**Exercise requirements**: Every entry below must be copied exactly, with nothing left out.

(Items from a dataset)
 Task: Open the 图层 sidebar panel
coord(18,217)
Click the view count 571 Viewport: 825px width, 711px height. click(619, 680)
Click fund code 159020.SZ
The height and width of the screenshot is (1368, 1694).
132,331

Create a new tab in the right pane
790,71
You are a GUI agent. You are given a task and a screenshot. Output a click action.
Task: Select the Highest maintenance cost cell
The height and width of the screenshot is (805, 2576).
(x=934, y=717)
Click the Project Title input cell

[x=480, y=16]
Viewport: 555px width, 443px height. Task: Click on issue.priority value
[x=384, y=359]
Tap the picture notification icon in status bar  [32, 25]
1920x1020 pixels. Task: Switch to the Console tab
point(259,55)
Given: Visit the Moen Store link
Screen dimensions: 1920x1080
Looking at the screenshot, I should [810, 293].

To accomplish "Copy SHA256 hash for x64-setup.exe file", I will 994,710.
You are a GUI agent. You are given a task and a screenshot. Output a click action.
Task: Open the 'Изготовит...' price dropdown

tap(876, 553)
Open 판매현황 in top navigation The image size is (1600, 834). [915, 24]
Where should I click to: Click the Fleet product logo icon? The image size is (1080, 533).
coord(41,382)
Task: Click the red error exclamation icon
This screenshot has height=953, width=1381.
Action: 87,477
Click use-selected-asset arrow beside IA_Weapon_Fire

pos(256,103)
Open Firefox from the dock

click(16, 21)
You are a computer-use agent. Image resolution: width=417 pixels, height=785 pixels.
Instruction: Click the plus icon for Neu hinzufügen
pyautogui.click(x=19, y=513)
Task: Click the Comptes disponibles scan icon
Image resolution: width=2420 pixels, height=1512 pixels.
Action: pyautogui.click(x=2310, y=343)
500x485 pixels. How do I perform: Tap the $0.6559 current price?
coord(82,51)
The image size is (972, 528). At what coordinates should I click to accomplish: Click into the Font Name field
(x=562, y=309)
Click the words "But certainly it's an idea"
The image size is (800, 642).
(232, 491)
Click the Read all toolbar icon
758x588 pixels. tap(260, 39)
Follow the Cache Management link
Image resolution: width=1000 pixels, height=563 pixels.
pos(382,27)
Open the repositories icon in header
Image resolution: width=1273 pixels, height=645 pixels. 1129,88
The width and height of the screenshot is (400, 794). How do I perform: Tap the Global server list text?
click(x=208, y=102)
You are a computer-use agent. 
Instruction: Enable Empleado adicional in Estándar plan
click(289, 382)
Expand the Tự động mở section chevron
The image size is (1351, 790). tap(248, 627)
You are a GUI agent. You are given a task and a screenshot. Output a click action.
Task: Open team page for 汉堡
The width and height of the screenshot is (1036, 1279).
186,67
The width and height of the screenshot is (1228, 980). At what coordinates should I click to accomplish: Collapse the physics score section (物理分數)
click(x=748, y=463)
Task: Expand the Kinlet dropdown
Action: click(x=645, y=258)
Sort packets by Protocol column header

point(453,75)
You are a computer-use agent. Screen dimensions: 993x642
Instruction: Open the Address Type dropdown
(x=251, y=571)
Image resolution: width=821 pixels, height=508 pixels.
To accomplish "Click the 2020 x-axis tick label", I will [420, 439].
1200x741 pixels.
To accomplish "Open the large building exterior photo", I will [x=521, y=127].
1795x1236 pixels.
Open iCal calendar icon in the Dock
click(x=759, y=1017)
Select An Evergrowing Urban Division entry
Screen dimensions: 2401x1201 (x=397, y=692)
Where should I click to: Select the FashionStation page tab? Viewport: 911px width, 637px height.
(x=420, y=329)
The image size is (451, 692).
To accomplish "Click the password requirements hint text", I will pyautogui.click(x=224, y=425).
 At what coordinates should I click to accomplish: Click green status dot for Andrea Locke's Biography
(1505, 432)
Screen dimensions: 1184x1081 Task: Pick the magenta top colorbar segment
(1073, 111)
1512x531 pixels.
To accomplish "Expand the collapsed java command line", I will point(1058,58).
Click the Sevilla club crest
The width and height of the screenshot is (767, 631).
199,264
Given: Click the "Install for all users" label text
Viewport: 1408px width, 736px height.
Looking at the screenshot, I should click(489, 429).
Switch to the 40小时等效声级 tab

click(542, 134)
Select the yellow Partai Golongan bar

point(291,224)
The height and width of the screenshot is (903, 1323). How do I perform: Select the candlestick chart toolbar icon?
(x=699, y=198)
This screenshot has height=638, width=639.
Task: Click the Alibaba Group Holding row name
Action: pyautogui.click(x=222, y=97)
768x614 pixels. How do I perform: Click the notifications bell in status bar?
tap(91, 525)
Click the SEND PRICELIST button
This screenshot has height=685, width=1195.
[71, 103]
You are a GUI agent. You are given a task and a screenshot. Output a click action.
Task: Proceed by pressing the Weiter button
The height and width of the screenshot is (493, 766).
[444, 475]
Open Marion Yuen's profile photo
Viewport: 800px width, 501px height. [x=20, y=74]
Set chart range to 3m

**Solved problem**:
 Task: Open the 图层 sidebar panel
coord(18,217)
Click the view count 571 Viewport: 825px width, 711px height. click(619, 680)
Click fund code 159020.SZ
The height and width of the screenshot is (1368, 1694).
132,331

Create a new tab in the right pane
790,71
You are a GUI agent. You are given a task and a screenshot. Output a click action.
Task: Select the Highest maintenance cost cell
The height and width of the screenshot is (805, 2576).
(x=934, y=717)
Click the Project Title input cell

[x=480, y=16]
Viewport: 555px width, 443px height. Task: Click on issue.priority value
[x=384, y=359]
Tap the picture notification icon in status bar  [32, 25]
1920x1020 pixels. Task: Switch to the Console tab
point(259,55)
Given: Visit the Moen Store link
Screen dimensions: 1920x1080
Looking at the screenshot, I should [810, 293].

To accomplish "Copy SHA256 hash for x64-setup.exe file", I will 994,710.
You are a GUI agent. You are given a task and a screenshot. Output a click action.
Task: Open the 'Изготовит...' price dropdown

tap(876, 553)
Open 판매현황 in top navigation The image size is (1600, 834). [915, 24]
Where should I click to: Click the Fleet product logo icon? The image size is (1080, 533).
coord(41,382)
Task: Click the red error exclamation icon
This screenshot has height=953, width=1381.
Action: 87,477
Click use-selected-asset arrow beside IA_Weapon_Fire

pos(256,103)
Open Firefox from the dock

click(16, 21)
You are a computer-use agent. Image resolution: width=417 pixels, height=785 pixels.
Instruction: Click the plus icon for Neu hinzufügen
pyautogui.click(x=19, y=513)
Task: Click the Comptes disponibles scan icon
Image resolution: width=2420 pixels, height=1512 pixels.
Action: pyautogui.click(x=2310, y=343)
500x485 pixels. How do I perform: Tap the $0.6559 current price?
coord(82,51)
The image size is (972, 528). At what coordinates should I click to accomplish: Click into the Font Name field
(x=562, y=309)
Click the words "But certainly it's an idea"
The image size is (800, 642).
(232, 491)
Click the Read all toolbar icon
758x588 pixels. tap(260, 39)
Follow the Cache Management link
Image resolution: width=1000 pixels, height=563 pixels.
pos(382,27)
Open the repositories icon in header
Image resolution: width=1273 pixels, height=645 pixels. 1129,88
The width and height of the screenshot is (400, 794). How do I perform: Tap the Global server list text?
click(x=208, y=102)
You are a computer-use agent. 
Instruction: Enable Empleado adicional in Estándar plan
click(289, 382)
Expand the Tự động mở section chevron
The image size is (1351, 790). tap(248, 627)
You are a GUI agent. You are given a task and a screenshot. Output a click action.
Task: Open team page for 汉堡
The width and height of the screenshot is (1036, 1279).
186,67
The width and height of the screenshot is (1228, 980). At what coordinates should I click to accomplish: Collapse the physics score section (物理分數)
click(x=748, y=463)
Task: Expand the Kinlet dropdown
Action: click(x=645, y=258)
Sort packets by Protocol column header

point(453,75)
You are a computer-use agent. Screen dimensions: 993x642
Instruction: Open the Address Type dropdown
(x=251, y=571)
Image resolution: width=821 pixels, height=508 pixels.
To accomplish "Click the 2020 x-axis tick label", I will [420, 439].
1200x741 pixels.
To accomplish "Open the large building exterior photo", I will [x=521, y=127].
1795x1236 pixels.
Open iCal calendar icon in the Dock
click(x=759, y=1017)
Select An Evergrowing Urban Division entry
Screen dimensions: 2401x1201 (x=397, y=692)
Where should I click to: Select the FashionStation page tab? Viewport: 911px width, 637px height.
(x=420, y=329)
The image size is (451, 692).
To accomplish "Click the password requirements hint text", I will pyautogui.click(x=224, y=425).
 At what coordinates should I click to accomplish: Click green status dot for Andrea Locke's Biography
(1505, 432)
Screen dimensions: 1184x1081 Task: Pick the magenta top colorbar segment
(1073, 111)
1512x531 pixels.
To accomplish "Expand the collapsed java command line", I will point(1058,58).
Click the Sevilla club crest
The width and height of the screenshot is (767, 631).
199,264
Given: Click the "Install for all users" label text
Viewport: 1408px width, 736px height.
Looking at the screenshot, I should click(489, 429).
Switch to the 40小时等效声级 tab

click(542, 134)
Select the yellow Partai Golongan bar

point(291,224)
The height and width of the screenshot is (903, 1323). How do I perform: Select the candlestick chart toolbar icon?
(x=699, y=198)
This screenshot has height=638, width=639.
Task: Click the Alibaba Group Holding row name
Action: pyautogui.click(x=222, y=97)
768x614 pixels. How do I perform: Click the notifications bell in status bar?
tap(91, 525)
Click the SEND PRICELIST button
This screenshot has height=685, width=1195.
[71, 103]
You are a GUI agent. You are given a task and a screenshot. Output a click action.
Task: Proceed by pressing the Weiter button
The height and width of the screenshot is (493, 766).
[444, 475]
Open Marion Yuen's profile photo
Viewport: 800px width, 501px height. [x=20, y=74]
Set chart range to 3m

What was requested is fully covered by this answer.